*SOURCE EXCERPT*.
<<<<

Fiscal consolidation – budget balancing and debt reduction – as a neoliberal state restructuring project has two powerful constituencies. One is private enterprise in a stagnant, low-to-no-growth capitalist economy desperate for profitable investment opportunities. Privatization of public sector activities, from transportation to education, promises to open up new possibilities for capital accumulation in a world where they have become rare. The other is the financial industry and its more important clients, those that sit on piles of cash for which they can find no use in the „real economy“ since there is not enough effective demand there. What to do with money whose very existence is the reverse side of the lack of mass purchasing power that stands in the way of the same money being profitably invested – money that has accumulated as a result of political egalitarianism having had to surrender to, in Dore’s words, the fattest of the turkeys securing tax relief for themselves. Public debt, as Piketty is to be credited with pointing out, represents an attractive way of storing the surplus capital resulting from the declining taxability of the rich; instead of having it confiscated by the state, the rich can lend it to it. As they manage to escape taxation, the money they withhold from the state generates, in a strange parody of Say’s Law, its own demand, in the form of a need on the part of the state for borrowing. Note that even an interest rate on their capital of close to zero is preferable to owners compared to having it taken from them, also because they can pass it on to their next generation, as long as states can reassure them that if it comes to the crunch governments will be in a position to take from their pensioners whatever they may need to do right by their creditors.

To conclude, the neoliberal consolidation regime is as well-established as it is not just because it is technically difficult to tax wealth in an international economy. The contemporary consolidation state is embedded in a political-economic regime – a complex conglomerate of interests, power structures, and institutions – that took time to build and would take at least as much time to abolish. Indeed I believe that there is even more behind its resilience than just institutional and political inertia. The fiscal regime of global austerity may be a response to, in Piketty’s terminology, another „contradiction of capitalism“ that may be represented, à la Piketty, by another inequality, p > g, which stands for what used to be called „Wagner’s Law“ in the theory of public finance. As is well-known, that „law“, more appropriately perhaps referred to as a conjecture, suggests that the growth rate of the state share in a modern industrial economy, here denoted as p, exceeds the growth rate of the economy, g, resulting in a more or less continuously growing public share in the private capitalist economy.

„Wagner’s Law“ has been around since the end of the nineteenth century, even though it was never well-formulated and the theory behind it remained vague at best. Wagner himself, a conservative Prussian Kathedersozialist, believed that the secular growth of government under capitalism was driven by the society’s attainment of ever higher levels of „civilization“, whatever this was to mean.[6] That this idea continued to attract attention had clearly to do with the fact that long-term developments  in most advanced capitalist countries seemed to bear it out, as public expenditures for physical infrastructures, education, social insurance and, not to be forgotten, warfare did in fact increase faster than national output. Particularly intriguing might have been that if one wanted, one could read Wagner’s intuition as a non-Marxist version of the Marxian expectation of production under capitalism becoming with time increasingly social in nature, thereby getting in conflict with capitalist relations of production based on private ownership. The implication, obviously, was that the disproportionate growth of the state, or the public economy, would gradually marginalize and indeed crowd out private capital, up to a point where the capitalist organization of economy and society would become untenable.

>>>>

*GIVEN REQUEST A*.
The passage on fiscal consolidation names several kinds of public expenditure that rose faster than national output in most advanced capitalist countries. List them.

(Pointing records for text and elements)
<<<<

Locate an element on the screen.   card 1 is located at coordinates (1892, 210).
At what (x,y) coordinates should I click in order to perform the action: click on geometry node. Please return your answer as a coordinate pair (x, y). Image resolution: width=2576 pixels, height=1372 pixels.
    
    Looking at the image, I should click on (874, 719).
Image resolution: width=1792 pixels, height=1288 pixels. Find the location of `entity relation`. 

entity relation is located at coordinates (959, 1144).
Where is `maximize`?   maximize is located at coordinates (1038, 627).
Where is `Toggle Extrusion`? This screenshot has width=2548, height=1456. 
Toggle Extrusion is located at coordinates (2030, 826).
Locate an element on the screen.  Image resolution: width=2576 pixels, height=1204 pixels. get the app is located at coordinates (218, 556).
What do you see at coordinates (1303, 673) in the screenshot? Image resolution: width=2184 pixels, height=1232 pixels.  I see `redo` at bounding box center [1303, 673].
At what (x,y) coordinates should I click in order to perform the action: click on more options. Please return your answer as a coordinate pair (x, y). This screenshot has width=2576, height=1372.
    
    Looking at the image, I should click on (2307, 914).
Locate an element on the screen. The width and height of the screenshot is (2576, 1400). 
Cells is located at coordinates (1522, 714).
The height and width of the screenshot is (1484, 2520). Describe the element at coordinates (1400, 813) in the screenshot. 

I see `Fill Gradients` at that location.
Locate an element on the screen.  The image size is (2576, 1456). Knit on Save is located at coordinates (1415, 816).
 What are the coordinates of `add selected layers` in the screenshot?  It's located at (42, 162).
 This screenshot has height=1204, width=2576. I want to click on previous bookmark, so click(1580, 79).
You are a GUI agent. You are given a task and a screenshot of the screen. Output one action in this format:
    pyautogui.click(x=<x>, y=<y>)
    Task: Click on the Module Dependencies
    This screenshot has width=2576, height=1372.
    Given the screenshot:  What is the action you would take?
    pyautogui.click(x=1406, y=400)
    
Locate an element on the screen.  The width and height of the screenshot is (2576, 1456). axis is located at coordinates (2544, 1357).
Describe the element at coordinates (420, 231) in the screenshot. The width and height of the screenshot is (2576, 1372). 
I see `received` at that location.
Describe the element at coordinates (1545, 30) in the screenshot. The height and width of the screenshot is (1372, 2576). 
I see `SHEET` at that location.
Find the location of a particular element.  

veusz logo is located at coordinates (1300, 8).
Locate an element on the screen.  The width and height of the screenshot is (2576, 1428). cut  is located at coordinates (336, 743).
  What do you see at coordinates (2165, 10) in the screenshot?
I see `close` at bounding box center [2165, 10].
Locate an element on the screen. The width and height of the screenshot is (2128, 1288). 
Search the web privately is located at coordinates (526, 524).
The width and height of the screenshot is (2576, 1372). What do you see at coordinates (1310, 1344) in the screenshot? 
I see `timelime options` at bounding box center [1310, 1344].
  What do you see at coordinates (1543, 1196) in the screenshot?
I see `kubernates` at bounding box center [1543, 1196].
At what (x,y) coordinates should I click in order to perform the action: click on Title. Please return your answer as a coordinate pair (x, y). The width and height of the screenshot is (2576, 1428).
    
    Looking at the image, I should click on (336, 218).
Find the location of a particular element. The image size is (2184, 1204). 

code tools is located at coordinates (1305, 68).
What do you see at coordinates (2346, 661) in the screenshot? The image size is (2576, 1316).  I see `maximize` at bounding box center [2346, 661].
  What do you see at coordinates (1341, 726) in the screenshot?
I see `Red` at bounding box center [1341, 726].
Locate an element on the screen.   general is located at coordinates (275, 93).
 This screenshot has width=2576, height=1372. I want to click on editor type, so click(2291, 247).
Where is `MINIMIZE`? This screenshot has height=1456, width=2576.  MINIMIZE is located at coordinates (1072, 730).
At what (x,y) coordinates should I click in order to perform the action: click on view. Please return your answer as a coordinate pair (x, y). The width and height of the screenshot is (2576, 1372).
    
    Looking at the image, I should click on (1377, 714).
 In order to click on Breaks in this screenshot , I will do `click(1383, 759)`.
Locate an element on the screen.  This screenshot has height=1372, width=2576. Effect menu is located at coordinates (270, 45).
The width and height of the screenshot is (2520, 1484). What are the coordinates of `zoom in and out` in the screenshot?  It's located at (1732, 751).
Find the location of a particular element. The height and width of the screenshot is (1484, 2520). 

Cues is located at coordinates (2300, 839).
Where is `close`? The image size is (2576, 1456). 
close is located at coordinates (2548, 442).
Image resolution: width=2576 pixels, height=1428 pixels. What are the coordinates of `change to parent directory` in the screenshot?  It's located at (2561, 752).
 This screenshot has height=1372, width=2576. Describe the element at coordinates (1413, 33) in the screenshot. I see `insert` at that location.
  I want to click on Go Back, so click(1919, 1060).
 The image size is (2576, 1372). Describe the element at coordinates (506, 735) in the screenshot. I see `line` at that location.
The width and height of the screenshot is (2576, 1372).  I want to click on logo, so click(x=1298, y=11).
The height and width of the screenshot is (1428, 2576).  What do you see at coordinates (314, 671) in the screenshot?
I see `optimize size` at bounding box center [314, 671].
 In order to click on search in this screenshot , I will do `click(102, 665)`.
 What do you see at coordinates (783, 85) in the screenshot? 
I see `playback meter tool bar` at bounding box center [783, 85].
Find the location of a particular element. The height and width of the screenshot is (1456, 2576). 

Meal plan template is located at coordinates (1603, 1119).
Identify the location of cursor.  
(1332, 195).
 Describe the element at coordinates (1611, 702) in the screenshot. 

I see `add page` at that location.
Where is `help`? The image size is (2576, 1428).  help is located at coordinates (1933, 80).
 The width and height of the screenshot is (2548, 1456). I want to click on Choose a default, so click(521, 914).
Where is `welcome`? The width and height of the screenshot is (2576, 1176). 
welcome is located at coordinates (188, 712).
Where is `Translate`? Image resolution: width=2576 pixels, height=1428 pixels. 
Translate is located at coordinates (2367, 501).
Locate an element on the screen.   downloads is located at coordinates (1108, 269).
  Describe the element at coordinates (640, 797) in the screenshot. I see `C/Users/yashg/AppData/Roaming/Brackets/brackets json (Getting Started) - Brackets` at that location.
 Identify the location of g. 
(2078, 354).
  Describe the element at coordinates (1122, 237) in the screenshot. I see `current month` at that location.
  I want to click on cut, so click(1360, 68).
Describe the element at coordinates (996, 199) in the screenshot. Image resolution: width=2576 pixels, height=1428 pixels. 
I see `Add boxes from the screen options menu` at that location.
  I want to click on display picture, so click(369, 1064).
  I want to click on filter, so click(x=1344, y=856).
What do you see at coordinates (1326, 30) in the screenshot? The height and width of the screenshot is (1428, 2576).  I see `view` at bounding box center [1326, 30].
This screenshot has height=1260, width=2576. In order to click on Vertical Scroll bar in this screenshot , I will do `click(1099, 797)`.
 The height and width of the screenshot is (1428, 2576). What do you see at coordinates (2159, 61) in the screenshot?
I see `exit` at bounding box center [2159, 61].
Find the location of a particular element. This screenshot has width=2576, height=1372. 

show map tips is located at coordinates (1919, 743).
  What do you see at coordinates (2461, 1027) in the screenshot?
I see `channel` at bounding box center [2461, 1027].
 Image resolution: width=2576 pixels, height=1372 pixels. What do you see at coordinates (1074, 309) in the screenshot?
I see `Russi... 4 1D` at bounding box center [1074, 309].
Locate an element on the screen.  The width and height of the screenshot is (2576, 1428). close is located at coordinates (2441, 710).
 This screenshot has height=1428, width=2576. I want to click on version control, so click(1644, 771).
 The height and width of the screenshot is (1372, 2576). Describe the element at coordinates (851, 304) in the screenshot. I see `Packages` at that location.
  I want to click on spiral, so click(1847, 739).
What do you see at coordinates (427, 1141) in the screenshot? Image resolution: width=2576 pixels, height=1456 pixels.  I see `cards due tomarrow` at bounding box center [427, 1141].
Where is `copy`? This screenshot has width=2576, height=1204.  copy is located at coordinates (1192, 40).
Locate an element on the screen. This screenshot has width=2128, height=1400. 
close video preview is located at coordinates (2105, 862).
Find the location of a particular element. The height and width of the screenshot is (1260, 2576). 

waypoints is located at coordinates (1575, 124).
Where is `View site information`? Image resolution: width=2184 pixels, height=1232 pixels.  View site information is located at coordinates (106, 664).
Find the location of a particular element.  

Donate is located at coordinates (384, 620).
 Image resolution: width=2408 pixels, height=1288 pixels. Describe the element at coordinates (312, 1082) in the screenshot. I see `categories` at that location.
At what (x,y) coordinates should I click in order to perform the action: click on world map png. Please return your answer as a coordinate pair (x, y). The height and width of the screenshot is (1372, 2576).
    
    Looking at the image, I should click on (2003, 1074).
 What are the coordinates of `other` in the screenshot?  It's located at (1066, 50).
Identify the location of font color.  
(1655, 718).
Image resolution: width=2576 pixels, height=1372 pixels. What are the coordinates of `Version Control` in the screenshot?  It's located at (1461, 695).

>>>>

*GIVEN REQUEST B*.
Gather every line of the listing that contains the string "your".

*TASK OUTPUT A*.
- physical infrastructures
- education
- social insurance
- warfare

*TASK OUTPUT B*.
At what (x,y) coordinates should I click in order to perform the action: click on geometry node. Please return your answer as a coordinate pair (x, y). Image resolution: width=2576 pixels, height=1372 pixels.
At what (x,y) coordinates should I click in order to perform the action: click on more options. Please return your answer as a coordinate pair (x, y). This screenshot has width=2576, height=1372.
At what (x,y) coordinates should I click in order to perform the action: click on Title. Please return your answer as a coordinate pair (x, y). The width and height of the screenshot is (2576, 1428).
At what (x,y) coordinates should I click in order to perform the action: click on view. Please return your answer as a coordinate pair (x, y). The width and height of the screenshot is (2576, 1372).
At what (x,y) coordinates should I click in order to perform the action: click on world map png. Please return your answer as a coordinate pair (x, y). The height and width of the screenshot is (1372, 2576).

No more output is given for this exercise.